- Developer: MH Sub I, LLC d/b/a vBulletin
- Initial release: 2000; 26 years ago
- Stable release: 6.2.0 / 12 March 2026; 3 months ago
- Written in: PHP
- Platform: PHP, MySQL
- Type: Forum software
- License: Commercial proprietary software
- Website: vbulletin.com

= VBulletin =

Internet forum software

vBulletin is a proprietary Internet forum software package sold by MH Sub I, LLC doing business as vBulletin (formerly Jelsoft Enterprises and vBulletin Solutions). It is written in PHP and uses a MariaDB or MySQL database server.

==History==
vBulletin was first launched in 2000 by James Limm and John Percival. Its successor, vBulletin 2, was released in 2001. A third version was launched in 2004.

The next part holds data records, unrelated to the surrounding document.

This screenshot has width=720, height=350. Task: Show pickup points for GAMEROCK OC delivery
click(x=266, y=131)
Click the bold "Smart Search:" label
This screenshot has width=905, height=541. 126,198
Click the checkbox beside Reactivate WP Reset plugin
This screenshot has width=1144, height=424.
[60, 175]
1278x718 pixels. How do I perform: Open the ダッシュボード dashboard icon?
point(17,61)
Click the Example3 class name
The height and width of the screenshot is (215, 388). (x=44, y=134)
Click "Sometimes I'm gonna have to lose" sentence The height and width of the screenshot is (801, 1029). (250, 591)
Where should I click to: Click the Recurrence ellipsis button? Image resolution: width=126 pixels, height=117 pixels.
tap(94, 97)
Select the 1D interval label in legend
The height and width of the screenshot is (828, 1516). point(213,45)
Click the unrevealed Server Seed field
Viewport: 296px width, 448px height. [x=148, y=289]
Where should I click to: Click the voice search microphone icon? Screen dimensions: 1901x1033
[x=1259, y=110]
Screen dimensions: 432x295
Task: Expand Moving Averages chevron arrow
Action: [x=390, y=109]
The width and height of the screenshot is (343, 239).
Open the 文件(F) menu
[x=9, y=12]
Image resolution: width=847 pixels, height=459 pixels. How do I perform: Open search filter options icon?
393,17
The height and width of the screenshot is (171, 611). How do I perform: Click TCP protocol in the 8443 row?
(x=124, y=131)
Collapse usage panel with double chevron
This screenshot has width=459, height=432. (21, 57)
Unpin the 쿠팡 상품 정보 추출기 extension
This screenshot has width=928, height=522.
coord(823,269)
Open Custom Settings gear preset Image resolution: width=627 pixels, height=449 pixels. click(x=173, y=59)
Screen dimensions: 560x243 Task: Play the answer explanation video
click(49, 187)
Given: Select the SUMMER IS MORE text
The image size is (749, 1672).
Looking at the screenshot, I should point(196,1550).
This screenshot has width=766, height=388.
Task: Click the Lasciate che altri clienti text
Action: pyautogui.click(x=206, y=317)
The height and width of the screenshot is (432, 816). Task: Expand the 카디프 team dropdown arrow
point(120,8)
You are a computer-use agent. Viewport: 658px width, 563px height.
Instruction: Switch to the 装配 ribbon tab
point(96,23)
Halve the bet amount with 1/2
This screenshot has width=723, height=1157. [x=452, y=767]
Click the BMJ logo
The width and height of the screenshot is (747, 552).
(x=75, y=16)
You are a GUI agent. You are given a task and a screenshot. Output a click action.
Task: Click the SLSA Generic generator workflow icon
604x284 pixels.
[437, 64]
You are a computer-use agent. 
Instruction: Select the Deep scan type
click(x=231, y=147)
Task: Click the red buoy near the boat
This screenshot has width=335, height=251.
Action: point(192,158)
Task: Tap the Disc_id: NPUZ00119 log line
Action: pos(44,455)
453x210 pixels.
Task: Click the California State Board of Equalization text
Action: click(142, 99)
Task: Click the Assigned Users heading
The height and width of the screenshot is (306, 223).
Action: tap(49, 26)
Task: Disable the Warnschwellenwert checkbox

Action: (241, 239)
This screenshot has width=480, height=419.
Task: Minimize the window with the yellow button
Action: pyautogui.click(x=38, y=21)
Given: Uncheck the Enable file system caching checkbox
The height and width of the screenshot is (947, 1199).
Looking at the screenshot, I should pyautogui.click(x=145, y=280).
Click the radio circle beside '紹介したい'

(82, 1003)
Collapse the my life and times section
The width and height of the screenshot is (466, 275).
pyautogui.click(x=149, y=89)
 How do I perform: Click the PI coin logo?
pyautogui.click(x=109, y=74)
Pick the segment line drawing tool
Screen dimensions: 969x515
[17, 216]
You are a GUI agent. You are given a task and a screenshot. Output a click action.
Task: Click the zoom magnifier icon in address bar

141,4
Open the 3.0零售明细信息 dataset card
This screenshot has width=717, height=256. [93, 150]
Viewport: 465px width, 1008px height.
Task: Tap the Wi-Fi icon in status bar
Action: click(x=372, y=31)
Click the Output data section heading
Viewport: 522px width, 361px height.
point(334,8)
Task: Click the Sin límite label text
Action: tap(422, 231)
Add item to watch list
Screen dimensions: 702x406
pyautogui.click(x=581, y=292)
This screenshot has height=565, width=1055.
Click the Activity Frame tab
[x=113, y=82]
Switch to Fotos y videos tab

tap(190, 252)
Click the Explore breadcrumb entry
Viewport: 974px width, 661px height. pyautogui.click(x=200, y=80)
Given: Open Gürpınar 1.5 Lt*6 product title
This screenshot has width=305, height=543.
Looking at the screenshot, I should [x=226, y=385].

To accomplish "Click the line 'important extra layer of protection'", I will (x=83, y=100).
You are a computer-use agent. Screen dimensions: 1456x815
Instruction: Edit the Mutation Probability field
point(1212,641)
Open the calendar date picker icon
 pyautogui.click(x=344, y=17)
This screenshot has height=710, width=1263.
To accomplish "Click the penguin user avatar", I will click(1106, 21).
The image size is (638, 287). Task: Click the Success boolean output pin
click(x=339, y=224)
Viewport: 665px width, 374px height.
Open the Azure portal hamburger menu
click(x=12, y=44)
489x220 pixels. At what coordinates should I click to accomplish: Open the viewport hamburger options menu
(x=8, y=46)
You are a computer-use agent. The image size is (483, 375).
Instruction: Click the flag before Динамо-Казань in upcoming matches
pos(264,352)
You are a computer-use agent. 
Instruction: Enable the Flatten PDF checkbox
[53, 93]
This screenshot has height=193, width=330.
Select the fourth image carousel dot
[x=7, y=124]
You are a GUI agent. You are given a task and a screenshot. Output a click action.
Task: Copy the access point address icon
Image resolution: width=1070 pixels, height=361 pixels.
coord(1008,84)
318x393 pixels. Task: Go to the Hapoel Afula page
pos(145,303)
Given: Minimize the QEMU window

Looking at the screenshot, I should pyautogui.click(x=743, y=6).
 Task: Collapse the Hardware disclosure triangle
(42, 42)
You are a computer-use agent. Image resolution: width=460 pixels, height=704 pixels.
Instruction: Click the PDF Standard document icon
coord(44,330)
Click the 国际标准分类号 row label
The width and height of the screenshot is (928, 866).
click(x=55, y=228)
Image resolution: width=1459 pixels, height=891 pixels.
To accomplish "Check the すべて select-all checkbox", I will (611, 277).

Internet Brands acquired the product from JelSoft in 2007.

vBulletin 4 was released in late 2009. The StyleVars system was added to draw CSS variables directly from the vBulletin Template code.

In July 2010, the BBC reported that there was a serious flaw in vBulletin software that allows anyone to easily access the database username and password.

In October 2010, Internet Brands sued three former employees, just as their new competing software XenForo was to be launched, as well as a second lawsuit in the United States claiming breach of contract, copyright infringement, and misappropriation of trade secrets. In May 2011 it was announced that vBulletin had abandoned an attempt at preventing XenForo doing business, and in 2013 the claims were dismissed.

vBulletin 5 was released in 2012.

In late 2017, a post by Technical Support Lead, Wayne Luke, confirmed that vBulletin 3 and vBulletin 4 were now considered to be "End of Life" software, with no further development of the series planned.

On 22 August 2023, vBulletin 6 was announced.

On 18 September 2023, Wayne Luke confirmed that the previously-community run modifications website, vBulletin.org, would be sunsetted and shut down on 24 August 2024; modification creators were advised to post their content on the main vbulletin.com website via the Social Groups feature, or to host them via other means.